YOUR ASSIGNMENT:
Reproduce every line that appears below, precisely and completely.

[[ DATA UNDER STUDY, beginning ]]

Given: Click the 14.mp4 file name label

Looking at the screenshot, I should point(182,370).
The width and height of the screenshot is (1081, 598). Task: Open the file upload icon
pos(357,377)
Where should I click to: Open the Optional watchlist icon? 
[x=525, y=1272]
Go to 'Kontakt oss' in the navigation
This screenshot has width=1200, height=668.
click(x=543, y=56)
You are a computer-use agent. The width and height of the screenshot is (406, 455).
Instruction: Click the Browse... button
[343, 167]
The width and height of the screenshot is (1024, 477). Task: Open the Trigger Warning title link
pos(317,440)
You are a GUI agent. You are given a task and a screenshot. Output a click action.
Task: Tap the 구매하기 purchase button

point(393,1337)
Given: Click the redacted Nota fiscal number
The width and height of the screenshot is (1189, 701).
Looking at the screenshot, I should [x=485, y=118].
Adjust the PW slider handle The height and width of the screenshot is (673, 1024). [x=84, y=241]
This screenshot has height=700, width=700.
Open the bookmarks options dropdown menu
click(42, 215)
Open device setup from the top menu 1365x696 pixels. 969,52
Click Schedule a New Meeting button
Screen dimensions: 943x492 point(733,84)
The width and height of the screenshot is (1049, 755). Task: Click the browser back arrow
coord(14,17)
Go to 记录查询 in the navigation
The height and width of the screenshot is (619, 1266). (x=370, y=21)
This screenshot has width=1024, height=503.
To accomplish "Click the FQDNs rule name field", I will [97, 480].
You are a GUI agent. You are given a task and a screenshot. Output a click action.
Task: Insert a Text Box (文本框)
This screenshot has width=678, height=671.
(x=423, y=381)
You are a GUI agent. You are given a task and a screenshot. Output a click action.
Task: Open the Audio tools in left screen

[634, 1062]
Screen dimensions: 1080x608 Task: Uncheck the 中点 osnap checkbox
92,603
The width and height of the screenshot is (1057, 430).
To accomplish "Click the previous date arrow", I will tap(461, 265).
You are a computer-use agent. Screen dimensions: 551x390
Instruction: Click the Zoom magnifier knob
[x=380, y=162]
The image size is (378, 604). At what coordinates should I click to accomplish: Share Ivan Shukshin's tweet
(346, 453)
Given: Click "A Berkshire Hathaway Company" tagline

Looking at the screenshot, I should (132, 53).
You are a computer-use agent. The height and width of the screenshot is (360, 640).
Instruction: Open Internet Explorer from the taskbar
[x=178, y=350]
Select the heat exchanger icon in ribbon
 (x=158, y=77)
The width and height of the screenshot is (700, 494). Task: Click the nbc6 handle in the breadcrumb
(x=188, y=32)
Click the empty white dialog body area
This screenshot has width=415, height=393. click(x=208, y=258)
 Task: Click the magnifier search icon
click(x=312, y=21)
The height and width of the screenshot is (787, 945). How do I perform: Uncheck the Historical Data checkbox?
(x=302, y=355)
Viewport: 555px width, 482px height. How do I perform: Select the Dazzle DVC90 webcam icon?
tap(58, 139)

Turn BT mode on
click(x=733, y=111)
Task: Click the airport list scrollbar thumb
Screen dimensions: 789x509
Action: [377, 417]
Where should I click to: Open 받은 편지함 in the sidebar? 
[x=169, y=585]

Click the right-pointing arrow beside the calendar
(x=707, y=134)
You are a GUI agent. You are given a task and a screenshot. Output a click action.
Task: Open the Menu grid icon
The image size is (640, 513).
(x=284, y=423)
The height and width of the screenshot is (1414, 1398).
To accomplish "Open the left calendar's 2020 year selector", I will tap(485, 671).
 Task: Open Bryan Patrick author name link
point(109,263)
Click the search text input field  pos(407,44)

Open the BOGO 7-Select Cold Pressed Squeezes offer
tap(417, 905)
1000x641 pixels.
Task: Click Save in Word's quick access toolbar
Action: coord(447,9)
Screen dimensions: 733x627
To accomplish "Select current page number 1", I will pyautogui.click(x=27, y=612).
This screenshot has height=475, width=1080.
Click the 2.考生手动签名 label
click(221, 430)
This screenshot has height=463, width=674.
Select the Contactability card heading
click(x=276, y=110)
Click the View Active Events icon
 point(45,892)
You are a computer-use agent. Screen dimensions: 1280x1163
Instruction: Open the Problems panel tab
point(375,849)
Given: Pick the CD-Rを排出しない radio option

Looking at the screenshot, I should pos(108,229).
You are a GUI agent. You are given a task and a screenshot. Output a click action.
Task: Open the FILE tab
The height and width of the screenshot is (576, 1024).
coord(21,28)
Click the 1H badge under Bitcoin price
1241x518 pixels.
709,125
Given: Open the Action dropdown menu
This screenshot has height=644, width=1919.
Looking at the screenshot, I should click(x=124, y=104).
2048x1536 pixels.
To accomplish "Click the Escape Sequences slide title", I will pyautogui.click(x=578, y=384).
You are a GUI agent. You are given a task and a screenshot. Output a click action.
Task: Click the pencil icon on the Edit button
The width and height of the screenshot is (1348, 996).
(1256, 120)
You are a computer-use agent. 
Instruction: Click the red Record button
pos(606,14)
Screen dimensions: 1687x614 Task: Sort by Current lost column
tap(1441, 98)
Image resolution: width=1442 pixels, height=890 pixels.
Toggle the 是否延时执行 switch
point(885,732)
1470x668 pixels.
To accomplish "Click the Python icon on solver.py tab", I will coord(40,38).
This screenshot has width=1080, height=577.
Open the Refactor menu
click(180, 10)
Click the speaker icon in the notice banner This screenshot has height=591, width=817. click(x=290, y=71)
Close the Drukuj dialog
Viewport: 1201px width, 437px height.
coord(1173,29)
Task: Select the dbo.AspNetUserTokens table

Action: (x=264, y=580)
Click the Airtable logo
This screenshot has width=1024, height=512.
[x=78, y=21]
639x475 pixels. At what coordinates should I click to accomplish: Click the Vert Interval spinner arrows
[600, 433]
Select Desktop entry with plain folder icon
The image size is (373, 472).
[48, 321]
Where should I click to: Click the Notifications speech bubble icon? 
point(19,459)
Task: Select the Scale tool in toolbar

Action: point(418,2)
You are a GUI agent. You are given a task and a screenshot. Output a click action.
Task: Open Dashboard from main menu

[[ DATA UNDER STUDY, end ]]

YOUR SOLUTION:
Given: Click the 14.mp4 file name label

Looking at the screenshot, I should point(182,370).
The width and height of the screenshot is (1081, 598). Task: Open the file upload icon
pos(357,377)
Where should I click to: Open the Optional watchlist icon? 
[x=525, y=1272]
Go to 'Kontakt oss' in the navigation
This screenshot has width=1200, height=668.
click(x=543, y=56)
You are a computer-use agent. The width and height of the screenshot is (406, 455).
Instruction: Click the Browse... button
[343, 167]
The width and height of the screenshot is (1024, 477). Task: Open the Trigger Warning title link
pos(317,440)
You are a GUI agent. You are given a task and a screenshot. Output a click action.
Task: Tap the 구매하기 purchase button

point(393,1337)
Given: Click the redacted Nota fiscal number
The width and height of the screenshot is (1189, 701).
Looking at the screenshot, I should [x=485, y=118].
Adjust the PW slider handle The height and width of the screenshot is (673, 1024). [x=84, y=241]
This screenshot has height=700, width=700.
Open the bookmarks options dropdown menu
click(42, 215)
Open device setup from the top menu 1365x696 pixels. 969,52
Click Schedule a New Meeting button
Screen dimensions: 943x492 point(733,84)
The width and height of the screenshot is (1049, 755). Task: Click the browser back arrow
coord(14,17)
Go to 记录查询 in the navigation
The height and width of the screenshot is (619, 1266). (x=370, y=21)
This screenshot has width=1024, height=503.
To accomplish "Click the FQDNs rule name field", I will [97, 480].
You are a GUI agent. You are given a task and a screenshot. Output a click action.
Task: Insert a Text Box (文本框)
This screenshot has width=678, height=671.
(x=423, y=381)
You are a GUI agent. You are given a task and a screenshot. Output a click action.
Task: Open the Audio tools in left screen

[634, 1062]
Screen dimensions: 1080x608 Task: Uncheck the 中点 osnap checkbox
92,603
The width and height of the screenshot is (1057, 430).
To accomplish "Click the previous date arrow", I will tap(461, 265).
You are a computer-use agent. Screen dimensions: 551x390
Instruction: Click the Zoom magnifier knob
[x=380, y=162]
The image size is (378, 604). At what coordinates should I click to accomplish: Share Ivan Shukshin's tweet
(346, 453)
Given: Click "A Berkshire Hathaway Company" tagline

Looking at the screenshot, I should (132, 53).
You are a computer-use agent. The height and width of the screenshot is (360, 640).
Instruction: Open Internet Explorer from the taskbar
[x=178, y=350]
Select the heat exchanger icon in ribbon
 (x=158, y=77)
The width and height of the screenshot is (700, 494). Task: Click the nbc6 handle in the breadcrumb
(x=188, y=32)
Click the empty white dialog body area
This screenshot has width=415, height=393. click(x=208, y=258)
 Task: Click the magnifier search icon
click(x=312, y=21)
The height and width of the screenshot is (787, 945). How do I perform: Uncheck the Historical Data checkbox?
(x=302, y=355)
Viewport: 555px width, 482px height. How do I perform: Select the Dazzle DVC90 webcam icon?
tap(58, 139)

Turn BT mode on
click(x=733, y=111)
Task: Click the airport list scrollbar thumb
Screen dimensions: 789x509
Action: [377, 417]
Where should I click to: Open 받은 편지함 in the sidebar? 
[x=169, y=585]

Click the right-pointing arrow beside the calendar
(x=707, y=134)
You are a GUI agent. You are given a task and a screenshot. Output a click action.
Task: Open the Menu grid icon
The image size is (640, 513).
(x=284, y=423)
The height and width of the screenshot is (1414, 1398).
To accomplish "Open the left calendar's 2020 year selector", I will tap(485, 671).
 Task: Open Bryan Patrick author name link
point(109,263)
Click the search text input field  pos(407,44)

Open the BOGO 7-Select Cold Pressed Squeezes offer
tap(417, 905)
1000x641 pixels.
Task: Click Save in Word's quick access toolbar
Action: coord(447,9)
Screen dimensions: 733x627
To accomplish "Select current page number 1", I will pyautogui.click(x=27, y=612).
This screenshot has height=475, width=1080.
Click the 2.考生手动签名 label
click(221, 430)
This screenshot has height=463, width=674.
Select the Contactability card heading
click(x=276, y=110)
Click the View Active Events icon
 point(45,892)
You are a computer-use agent. Screen dimensions: 1280x1163
Instruction: Open the Problems panel tab
point(375,849)
Given: Pick the CD-Rを排出しない radio option

Looking at the screenshot, I should pos(108,229).
You are a GUI agent. You are given a task and a screenshot. Output a click action.
Task: Open the FILE tab
The height and width of the screenshot is (576, 1024).
coord(21,28)
Click the 1H badge under Bitcoin price
1241x518 pixels.
709,125
Given: Open the Action dropdown menu
This screenshot has height=644, width=1919.
Looking at the screenshot, I should click(x=124, y=104).
2048x1536 pixels.
To accomplish "Click the Escape Sequences slide title", I will pyautogui.click(x=578, y=384).
You are a GUI agent. You are given a task and a screenshot. Output a click action.
Task: Click the pencil icon on the Edit button
The width and height of the screenshot is (1348, 996).
(1256, 120)
You are a computer-use agent. 
Instruction: Click the red Record button
pos(606,14)
Screen dimensions: 1687x614 Task: Sort by Current lost column
tap(1441, 98)
Image resolution: width=1442 pixels, height=890 pixels.
Toggle the 是否延时执行 switch
point(885,732)
1470x668 pixels.
To accomplish "Click the Python icon on solver.py tab", I will coord(40,38).
This screenshot has width=1080, height=577.
Open the Refactor menu
click(180, 10)
Click the speaker icon in the notice banner This screenshot has height=591, width=817. click(x=290, y=71)
Close the Drukuj dialog
Viewport: 1201px width, 437px height.
coord(1173,29)
Task: Select the dbo.AspNetUserTokens table

Action: (x=264, y=580)
Click the Airtable logo
This screenshot has width=1024, height=512.
[x=78, y=21]
639x475 pixels. At what coordinates should I click to accomplish: Click the Vert Interval spinner arrows
[600, 433]
Select Desktop entry with plain folder icon
The image size is (373, 472).
[48, 321]
Where should I click to: Click the Notifications speech bubble icon? 
point(19,459)
Task: Select the Scale tool in toolbar

Action: point(418,2)
You are a GUI agent. You are given a task and a screenshot. Output a click action.
Task: Open Dashboard from main menu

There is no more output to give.